(There's a list with all the lambda notes here.)

An expression is one of the following:

`<identifier>`

(variable reference)`λ<identifier>.<exp>`

(function abstraction, but sometimes we’ll just call it a lambda)`<exp> <exp>`

(function application)

Is like tree. Variable references are leaves. Function application branches into two sub-trees, one for function and one for argument.

Function application is left associative. So `a b c`

and `(a b) c`

works out the same.

For example, can take a look at expression `(λa.a (foo a)) bar`

and its sub-expressions:

`(λa.a (foo a)) bar`

is a function application with a function`(λa.a (foo a))`

and an argument`bar`

`λa.a (foo a)`

is a function abstraction with a parameter`x`

and a body`a (foo a)`

`a (foo a)`

is a function application with a function`a`

and argument`foo a`

`foo a`

is a function application with a function`foo`

and argument`a`

(So really, syntax is mostly like in an ML family language or a Haskell or something. Only instead of like, `fn x => foo`

or `fun x -> foo`

or `x -> foo`

), we do `λx.foo`

. Andalso there’s never any infix stuff for function application.)

Evaluation is mostly: `(λ𝐱.𝐁) 𝐀 ⟶ [𝐀/𝐱]𝐁`

.

Meaning something like, a “reducible expression” (the bit to the left of the arrow) is:

- a function application
- with a function-part that is a function abstraction, with some identifier
`𝐱`

as its parameter and some expression`𝐁`

as its body - and with an argument-part that is some expression
`𝐀`

And if we have a reducible expression, then we can do “beta reduction”: Substitute the argument `𝐀`

for every free occurence of the parameter `𝐱`

in the body `𝐁`

, and replace the whole function application with the result of that.

___

#### Written problem:
Continue the lambda calculus notes above, beginning right after their final sentence.

#### Given material:
___

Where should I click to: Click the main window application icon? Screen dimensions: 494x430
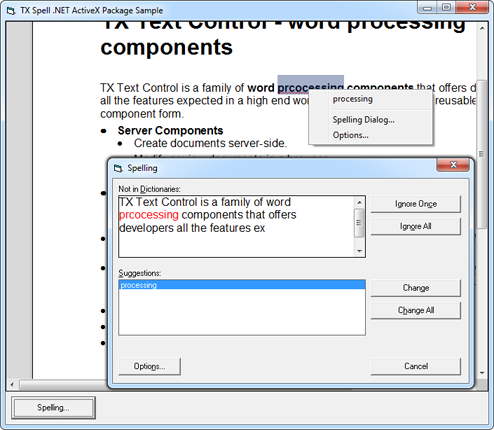click(x=11, y=11)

___

#### Exercise result:
(The part that goes `[𝐀/𝐱]𝐁`

means that substitution thing: `𝐁`

but with every free `x`

replaced with `𝐀`

. So `(λ𝐱.𝐁) 𝐀 ⟶ [𝐀/𝐱]𝐁`

is a bit like a pattern match on the syntax of an expression. The expression to the left of the arrow binds the variables `𝐱`

and `𝐁`

and `𝐀`

, and the expression to the right uses them.)

Can try. With the expression `(λz.z bar) foo`

, the parameter `𝐱`

is `z`

, the body `𝐁`

is `z bar`

, and the argument `𝐀`

is `foo`

. So for this “instance” of `(λ𝐱.𝐁) 𝐀 ⟶ [𝐀/𝐱]𝐁`

we get `(λz.z bar) foo ⟶ [foo/z]z bar`

. It should evaluate to the body `z bar`

with every free `z`

replaced by the argument `foo`

: `foo bar`

.

A variable reference is free if it is not bound by a parameter in a function abstraction. With the expression `(λz.z (λz.bar z) bar) foo`

, the parameter `𝐱`

is `z`

, the body `𝐁`

is `z (λz.bar z) bar`

, and the argument `𝐀`

is `foo`

. Here, only the first `z`

in the body `z (λz.bar z) bar`

is free, so only that one is replaced with `foo`

.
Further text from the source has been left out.